CoreCache is a distributed key-value store designed for high performance and scalability.
CoreCache MVP includes the following features:
- Leader Election and Coordination: Managed through ZooKeeper.
- Data Handling: Reads and writes are processed through a leader node.
- Data Storage: Utilizes a Log-Structured Merge Tree (LSM Tree) for efficient data storage.
- API Support: Provides GET, PUT, and DELETE operations.
- Data Management: Memtables handle data until it is flushed to SSTable, and deletions are managed during compaction.
- Replicas: Data replication is not implemented in the MVP.
- Write-Ahead Logs (WAL): WAL is not included.
- Data is first read from and written to Memtables.
- Memtables are flushed to SSTables, at which point they are cleared.
- DELETE Operations: Data is marked for deletion and collected during compaction.
- Compaction Role: Handles updates and deletions by rewriting index and data files.
CoreCache requires the following dependencies:
- Kazoo: A library for interacting with ZooKeeper.
- dynaconf: Manages Python dependencies and configuration.
- Colima: Recommended for local development (alternative to Docker).
To run CoreCache locally:
- Start ZooKeeper: Use the following Docker command to run ZooKeeper in a container.
docker run --name some-zookeeper -p 2181:2181 --restart always -d zookeeper
- Connect to ZooKeeper: Use the following command to connect to the ZooKeeper container.
docker run -it --rm --link some-zookeeper:zookeeper zookeeper zkCli.sh -server zookeeper
Follow these steps to deploy CoreCache:
- Ensure that Python and pip are installed on your system.
- Download the CoreCache release.
curl -L -o corecache-0.11.tar.gz https://github.com/gtinside/distributed-key-value-store/archive/refs/tags/0.11.tar.gz
- Extract the downloaded file.
tar -xvzf corecache-0.11.tar.gz
- Run ZooKeeper: Ensure ZooKeeper is running.

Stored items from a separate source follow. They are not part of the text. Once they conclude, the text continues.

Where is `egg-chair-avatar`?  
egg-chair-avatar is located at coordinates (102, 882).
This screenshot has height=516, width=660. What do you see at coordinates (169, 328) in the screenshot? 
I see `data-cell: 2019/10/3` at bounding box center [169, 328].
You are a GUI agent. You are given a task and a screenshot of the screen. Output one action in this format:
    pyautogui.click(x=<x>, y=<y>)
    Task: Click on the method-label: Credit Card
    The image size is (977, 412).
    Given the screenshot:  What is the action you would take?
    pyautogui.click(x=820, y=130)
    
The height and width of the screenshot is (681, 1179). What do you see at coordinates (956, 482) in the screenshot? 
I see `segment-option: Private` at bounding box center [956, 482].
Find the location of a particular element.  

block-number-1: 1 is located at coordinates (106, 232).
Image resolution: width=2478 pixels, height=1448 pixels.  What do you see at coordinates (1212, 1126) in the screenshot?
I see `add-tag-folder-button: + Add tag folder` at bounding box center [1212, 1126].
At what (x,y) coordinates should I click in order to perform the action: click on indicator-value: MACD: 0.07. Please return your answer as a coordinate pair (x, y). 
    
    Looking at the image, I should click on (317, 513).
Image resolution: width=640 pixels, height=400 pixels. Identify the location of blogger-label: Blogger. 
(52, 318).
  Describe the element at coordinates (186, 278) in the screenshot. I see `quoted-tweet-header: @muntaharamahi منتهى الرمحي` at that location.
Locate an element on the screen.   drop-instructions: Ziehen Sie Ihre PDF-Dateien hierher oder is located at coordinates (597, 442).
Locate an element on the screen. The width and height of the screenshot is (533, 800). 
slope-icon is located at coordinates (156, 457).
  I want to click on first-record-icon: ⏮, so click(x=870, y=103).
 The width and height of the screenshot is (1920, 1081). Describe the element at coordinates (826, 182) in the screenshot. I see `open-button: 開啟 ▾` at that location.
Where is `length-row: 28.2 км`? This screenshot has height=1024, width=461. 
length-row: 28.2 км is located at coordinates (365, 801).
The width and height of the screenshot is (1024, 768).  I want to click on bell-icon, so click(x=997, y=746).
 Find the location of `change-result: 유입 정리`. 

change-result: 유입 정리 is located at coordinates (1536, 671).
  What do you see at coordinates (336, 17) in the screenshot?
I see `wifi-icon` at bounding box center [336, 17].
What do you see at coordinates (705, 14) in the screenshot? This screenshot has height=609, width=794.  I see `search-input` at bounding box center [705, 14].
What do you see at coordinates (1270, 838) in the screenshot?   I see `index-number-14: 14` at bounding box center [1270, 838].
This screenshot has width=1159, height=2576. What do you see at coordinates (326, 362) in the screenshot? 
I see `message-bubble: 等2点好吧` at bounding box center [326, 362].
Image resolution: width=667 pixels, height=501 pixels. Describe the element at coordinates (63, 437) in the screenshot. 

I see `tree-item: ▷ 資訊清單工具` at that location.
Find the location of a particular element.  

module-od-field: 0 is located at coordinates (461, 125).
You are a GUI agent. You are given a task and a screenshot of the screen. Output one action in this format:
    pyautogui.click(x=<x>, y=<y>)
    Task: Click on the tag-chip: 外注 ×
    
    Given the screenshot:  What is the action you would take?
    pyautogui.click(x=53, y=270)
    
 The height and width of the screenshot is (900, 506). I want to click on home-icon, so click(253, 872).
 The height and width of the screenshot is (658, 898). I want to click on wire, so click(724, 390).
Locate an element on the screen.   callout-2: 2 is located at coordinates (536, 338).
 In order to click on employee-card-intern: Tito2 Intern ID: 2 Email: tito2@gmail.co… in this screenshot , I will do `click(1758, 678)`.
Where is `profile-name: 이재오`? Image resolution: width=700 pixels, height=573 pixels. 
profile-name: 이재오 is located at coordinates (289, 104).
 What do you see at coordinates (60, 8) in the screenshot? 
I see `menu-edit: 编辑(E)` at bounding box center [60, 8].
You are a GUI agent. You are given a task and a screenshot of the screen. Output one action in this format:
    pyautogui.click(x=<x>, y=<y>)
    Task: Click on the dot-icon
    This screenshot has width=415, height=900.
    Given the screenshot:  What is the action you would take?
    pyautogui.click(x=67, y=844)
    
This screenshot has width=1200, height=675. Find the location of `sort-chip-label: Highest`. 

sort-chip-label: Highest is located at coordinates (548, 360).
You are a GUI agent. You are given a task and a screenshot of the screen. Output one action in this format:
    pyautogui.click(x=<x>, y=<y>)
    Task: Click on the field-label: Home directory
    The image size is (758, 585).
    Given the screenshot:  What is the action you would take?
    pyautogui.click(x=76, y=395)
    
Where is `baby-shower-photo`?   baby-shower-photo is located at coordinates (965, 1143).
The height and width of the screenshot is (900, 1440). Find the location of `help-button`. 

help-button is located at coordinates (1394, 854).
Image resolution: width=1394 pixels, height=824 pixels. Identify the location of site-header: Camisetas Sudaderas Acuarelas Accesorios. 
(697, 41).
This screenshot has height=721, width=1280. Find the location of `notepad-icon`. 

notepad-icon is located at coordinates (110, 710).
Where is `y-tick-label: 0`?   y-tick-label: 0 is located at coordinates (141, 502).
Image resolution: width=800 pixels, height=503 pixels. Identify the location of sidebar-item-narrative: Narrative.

- Navigate to the scripts directory.
cd distributed-key-value-store-0.11/scripts
- Start the CoreCache server.
start_server.sh --zooKeeperHost localhost --zooKeeperPort 2181
Here are some performance benchmarks:
Date | CoreCache Version | Number of Nodes | Configuration | Operation | Total Requests | Max Throughput | Avg Latency | p95 Latency | Detailed Report |
---|---|---|---|---|---|---|---|---|---|
09/16/2024 | v0.15 | 3 | AWS t2.micro | POST | 10K | 31.2 requests/sec | 3.53 ms | 12.2 ms | More Details |
CoreCache has few limitations that being actively addressed:
- Race Conditions: Potential issues when data is being inserted while the cache is being flushed to SSTable.
- Configuration Management: Configuration items such as data directory, port range, and flush conditions should be managed via a properties file.
- Data Retrieval: Only the searched key is made available in Memcache when retrieving data from SSTable.
- Single Leader: Only the leader node can insert data into the cache.
- MemTable Flush: This process stops the world, potentially halting data insertion during a flush.
- Index File Scanning: Empty MemTable requires scanning all index files to locate data, which could be optimized.
- Timestamp Accuracy: Timestamp on data should reflect when the key-value pair was first inserted.
- Dependency Management: Consider migrating to Poetry for improved dependency management.
- Error Handling: Implement proper error handling across all APIs.
- Pathlib Migration: Migrate file manipulations to
pathlib
. - Data Integrity: If a key marked as deleted (
deleted=true
) is not flushed before a node crash, the key remains undeleted. This can be mitigated with a Write-Ahead Log (WAL).